2.停電や道路不通の際に、復旧するまでに時間がかかる
電気は都心と変わりなく利用できると思われる方が多いのですが、違います。地方や郊外では台風や大雨の際には停電が頻繁に発生し、停電した際には長時間に及ぶことがしばしばあります。原因は倒木や送電鉄塔の損壊であることが多いです。停電の際はインターネットが不通になりますので、在宅勤務を行うことは出来ません。

また、悪天候による道路の通行止めがしばしばあります。雨量が一定量を超えると倒木、法面の崩落、崖崩れ、鉄砲水が発生することがありますので、道路は通行止めになります。特に多いのは倒木です。
雨が止んでも直ぐに開通するとは限りません。崖崩れなどが1箇所でも発生すれば、道路は復旧工事が終わるまで通行止めです。都心とは異なり、復旧工事には月単位の日数を要することがあります。

3.動物の害、および虫害が多い
害を及ぼす動物は主に熊、狐、イノシシ、鹿、猿、蛇です。害虫はスズメバチ、アシナガバチ、蜘蛛、蚊です。

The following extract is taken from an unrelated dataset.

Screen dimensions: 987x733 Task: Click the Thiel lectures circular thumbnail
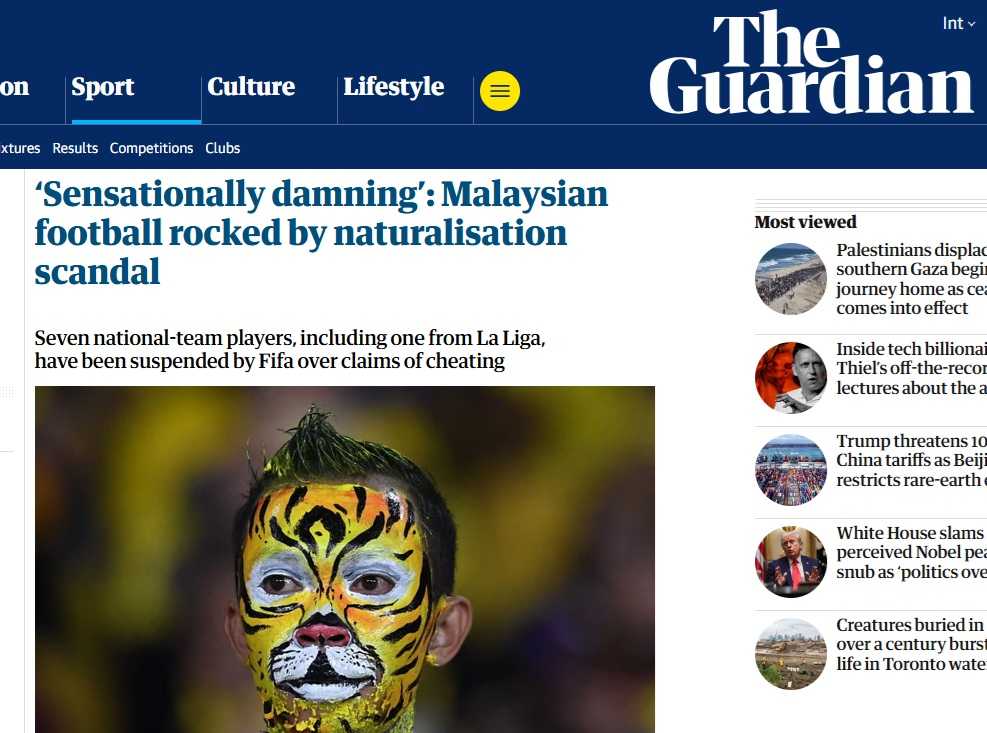coord(791,377)
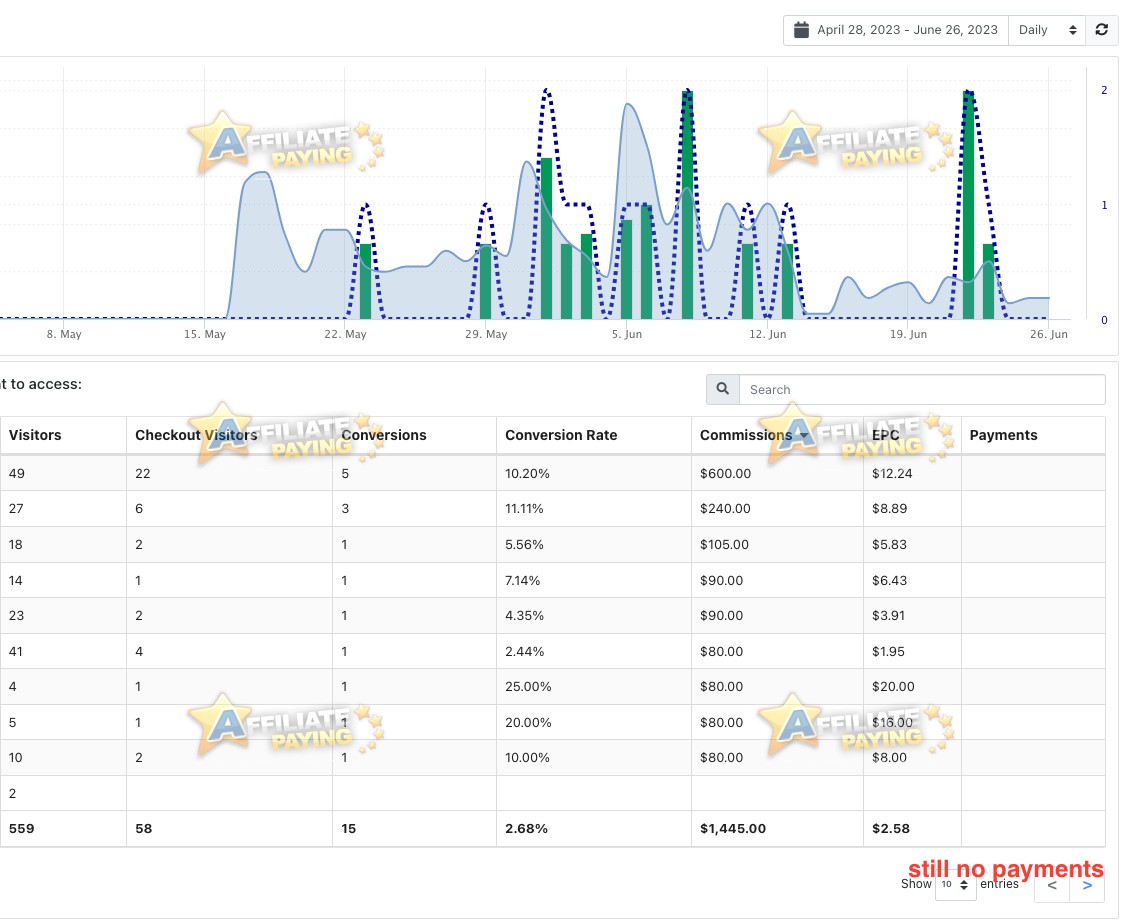Open the Daily interval dropdown

tap(1047, 30)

人間が行う開発行為のために里山を狭めたことから熊が人家の周囲をうろつく事案が多発しています。遭遇した場合に危険であることは言うまでもありません。
狐は、家の周囲によく出没し、エキノコックス症を媒介します。
イノシシや鹿は、車の前に突然飛び出します。衝突した場合は車を壊しますし、運転者も怪我をすることがあります。伊豆半島では鉄道の線路を横切ったイノシシが電車にはねられ、鉄道が長時間不通になる事案が多発しています。
猿は人間を襲い、食べ物を盗みます。窓から侵入し、家の中を物色した上で食料を奪うことがあります。人間に遭遇すると襲いかかることがあり、怪我をすることがあります。
蛇はよく庭に現れます。小さい蛇は住宅内に侵入することがあります。マムシの場合は噛まれると危険です。
ハチは家の壁や天井の隙間から侵入し、大きな巣を作ることがあります。

私の経験を書きます。
お客様が所有する、郊外に建つ2階建戸建住宅のバルコニーにおけるわずかな隙間からスズメバチが侵入し、1階と2階との間の隙間に直径50cm以上の大きな巣を作られてしまいました。業者に撤去をお願いしましたが、侵入口からかなり奥に巣を造られており、中の様子がわからない上に、薬剤を噴霧しても届きにくい状態であることから、巣を直ちに撤去することは極めて危険であると判断されました。この場合は、秋まで放置するしかありません。秋まで多くのスズメバチが建物に出入りしますが、仕方ありません。万が一刺された場合にどうなるかを考えると、安心して寝ることは困難です。

蜘蛛は、都心では見かけない大きなサイズのものが多く生息しており、たまに家の中に侵入します。

4.近隣の方との人間関係
移住した場合、どうしてもよそ者扱いをされることがあります。そのような扱いを受けない場合でも自治会の集まりへの出席や祭り等への協力を要請されることは当然にあります。信仰する宗教がキリスト教であるとしても、神社仏閣に奉納するお祭り等の手伝いを求められます。また、若い方は地域消防団への加入を求められ、定期的に行われる消防訓練への参加が求められます。

また、川や区域、公共施設の一斉清掃等、都心では考えられない行事への協力を、自治会から求められることがよくあります。これらへの参加をうっかり断わると、地域の住民から制裁を受けることがあります。

都心に帰られる理由で最も多いのは上記の3および4です。地方や郊外への移住を検討されている方は、後悔のないよう、熟考されることを強くお勧めします。